L’héritage, de la mémoire et de la transformation des images à travers le temps, est le propos. La photographie, autrefois trace matérielle et intime, a profondément évolué avec la technologie. Elle est devenue à la fois omniprésente et fragile, démultipliée mais menacée d’effacement. Les images constituent les fragments visibles de notre odyssée collective.

 

Lorsque les êtres disparaissent, leur mémoire s’efface peu à peu avec eux. Nous héritons alors de visages, de gestes, d’instants qui composent notre histoire sans que nous en connaissions toujours les contours. Ces photographies deviennent les témoins silencieux d’inconnus familiers. Il subsiste un attachement à ces morceaux de papier — ou à leurs équivalents numériques — même lorsque plus personne ne peut en nommer les figures. Un lien invisible persiste, fragile mais essentiel.

 

Le voile, dans cette démarche, évoque la fragilité de la mémoire et la délicatesse de sa transmission. Il suggère ce qui se révèle autant que ce qui se dissimule, cette frontière ténue entre présence et disparition.

La stratification traduit la superposition du temps. L’identité s’y construit par couches successives, comme une sédimentation d’expériences, de récits et d’images. Chaque couche recouvre sans effacer totalement la précédente.

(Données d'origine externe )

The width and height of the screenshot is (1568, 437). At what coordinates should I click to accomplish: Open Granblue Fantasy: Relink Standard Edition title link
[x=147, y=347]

Enfin, la décomposition des images exprime la perte et l’effacement progressif du souvenir. Mais elle révèle aussi une transformation : la mémoire ne disparaît pas, elle se reconfigure. Elle devient une matière plastique, vivante, mouvante — en perpétuelle métamorphose.

 

Ce travail invite à interroger sa propre relation aux images, à ce qu’il choisit de conserver, de transmettre, et à la manière dont nos traces visuelles façonnent notre mémoire collective.